Anjali shrugged. “My grandmother talked to
ghosts all the time. They don’t bother me.” Though maybe it was
thanks to Neil that she could stay so calm right now. She had been
feeling numb for months.
“Good.” Jessica smiled, and took a step back.
“It’s been a long time since I had a girlfriend.”
Anjali’s PDA beeped at her, warning her that
it was time to go home, shower, get ready for class. It was still
dark, but the sun would be rising soon over the mountains, and her
students would be waiting.
“I have to go. Will I see you again? Do you
have to stay in the cemetery, by your stone?” Anjali knew the usual
rules for ghosts, but she wasn’t sure if any of them actually
applied. Her grandmother had had a hundred rituals for dealing with
them, ranging from leaving a dish of ghee outside the kitchen door
to always putting a dash of homemade mustard on her wrists. She had
never been able to explain why these things were important—and
somehow, Anjali doubted that American ghosts followed the same
rules.
“I’ll find you, anywhere in the city. This is
my city, you know. I helped build it.” Jessica smiled again, and
with that smile she went from very pretty to just plain beautiful.

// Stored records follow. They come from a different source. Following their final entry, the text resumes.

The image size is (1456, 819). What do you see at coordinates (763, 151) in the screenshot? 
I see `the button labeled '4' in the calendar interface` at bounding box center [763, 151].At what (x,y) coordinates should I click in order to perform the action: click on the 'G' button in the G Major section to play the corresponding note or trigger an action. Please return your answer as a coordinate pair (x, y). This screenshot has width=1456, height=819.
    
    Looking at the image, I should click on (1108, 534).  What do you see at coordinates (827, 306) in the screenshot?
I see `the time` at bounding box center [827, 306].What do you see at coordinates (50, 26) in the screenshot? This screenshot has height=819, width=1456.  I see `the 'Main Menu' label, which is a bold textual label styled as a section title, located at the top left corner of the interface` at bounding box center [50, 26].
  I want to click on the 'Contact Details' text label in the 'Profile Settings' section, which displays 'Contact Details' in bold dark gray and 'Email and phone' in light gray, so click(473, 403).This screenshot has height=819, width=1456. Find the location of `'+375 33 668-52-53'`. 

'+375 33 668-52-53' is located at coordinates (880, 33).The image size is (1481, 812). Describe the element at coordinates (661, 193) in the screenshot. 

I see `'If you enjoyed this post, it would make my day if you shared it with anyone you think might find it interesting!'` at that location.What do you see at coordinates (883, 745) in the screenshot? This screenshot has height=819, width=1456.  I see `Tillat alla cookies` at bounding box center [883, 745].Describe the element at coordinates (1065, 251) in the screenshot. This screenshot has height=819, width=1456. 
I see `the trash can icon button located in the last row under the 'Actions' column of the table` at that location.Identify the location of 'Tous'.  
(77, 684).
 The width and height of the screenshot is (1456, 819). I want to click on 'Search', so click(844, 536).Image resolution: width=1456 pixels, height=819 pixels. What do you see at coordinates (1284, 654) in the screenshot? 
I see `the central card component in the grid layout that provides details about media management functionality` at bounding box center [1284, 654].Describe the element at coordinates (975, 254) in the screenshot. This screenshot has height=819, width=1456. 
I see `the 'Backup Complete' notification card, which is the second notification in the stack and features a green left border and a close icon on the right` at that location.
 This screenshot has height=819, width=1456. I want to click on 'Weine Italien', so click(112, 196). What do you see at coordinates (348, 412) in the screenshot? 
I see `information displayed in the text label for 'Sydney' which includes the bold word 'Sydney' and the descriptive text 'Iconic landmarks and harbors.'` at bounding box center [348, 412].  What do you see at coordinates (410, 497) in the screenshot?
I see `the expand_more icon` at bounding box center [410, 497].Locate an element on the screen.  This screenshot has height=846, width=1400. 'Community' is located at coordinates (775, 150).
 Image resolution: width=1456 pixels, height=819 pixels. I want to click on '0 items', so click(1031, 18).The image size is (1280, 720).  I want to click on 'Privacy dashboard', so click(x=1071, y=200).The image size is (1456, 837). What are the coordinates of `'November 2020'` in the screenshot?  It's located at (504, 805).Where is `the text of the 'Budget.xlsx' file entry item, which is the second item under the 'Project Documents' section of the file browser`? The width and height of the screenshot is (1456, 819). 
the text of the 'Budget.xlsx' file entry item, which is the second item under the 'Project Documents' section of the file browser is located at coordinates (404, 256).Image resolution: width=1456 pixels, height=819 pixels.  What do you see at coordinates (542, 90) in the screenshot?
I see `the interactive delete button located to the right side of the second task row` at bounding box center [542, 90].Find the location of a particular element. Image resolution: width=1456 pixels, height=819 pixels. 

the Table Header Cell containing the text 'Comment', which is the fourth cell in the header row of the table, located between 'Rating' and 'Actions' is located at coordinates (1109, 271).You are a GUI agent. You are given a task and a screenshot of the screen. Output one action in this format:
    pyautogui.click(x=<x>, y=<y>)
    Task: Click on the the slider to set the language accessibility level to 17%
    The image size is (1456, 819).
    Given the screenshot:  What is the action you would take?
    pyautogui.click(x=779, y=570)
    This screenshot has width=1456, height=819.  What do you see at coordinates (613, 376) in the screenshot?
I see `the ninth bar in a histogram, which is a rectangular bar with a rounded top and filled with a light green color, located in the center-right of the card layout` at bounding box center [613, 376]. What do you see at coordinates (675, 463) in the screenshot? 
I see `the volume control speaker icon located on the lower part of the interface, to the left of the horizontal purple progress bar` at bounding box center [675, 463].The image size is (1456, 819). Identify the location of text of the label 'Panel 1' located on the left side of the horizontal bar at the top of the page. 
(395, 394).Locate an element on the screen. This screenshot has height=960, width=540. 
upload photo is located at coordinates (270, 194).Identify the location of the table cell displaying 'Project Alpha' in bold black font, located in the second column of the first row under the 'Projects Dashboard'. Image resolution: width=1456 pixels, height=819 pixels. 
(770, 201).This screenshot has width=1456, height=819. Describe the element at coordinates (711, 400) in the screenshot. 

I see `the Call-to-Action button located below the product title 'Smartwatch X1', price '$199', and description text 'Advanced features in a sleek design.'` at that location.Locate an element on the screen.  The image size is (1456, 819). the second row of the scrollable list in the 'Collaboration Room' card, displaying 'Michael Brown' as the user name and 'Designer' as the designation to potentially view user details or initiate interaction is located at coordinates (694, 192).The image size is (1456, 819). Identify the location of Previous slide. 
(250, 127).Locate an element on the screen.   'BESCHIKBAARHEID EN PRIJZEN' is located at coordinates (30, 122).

There was a certain strained exhaustion on her nineteen-year-old
face, but Anjali could understand why Matthew had wanted to marry
this girl. At a nubile sixteen, she must have seemed like a spring
morning, like water in the desert.
“I’d like to hear that story.” Anjali stood,
shaking her head to loosen the pile of accumulated snow on her long
hair, stamping her feet to bring back the circulation. She had good
boots on, but she had been sitting still for a long time. She
turned downhill, and started walking towards home, leaving Jessica
behind her, once again gazing at Matthew’s grave.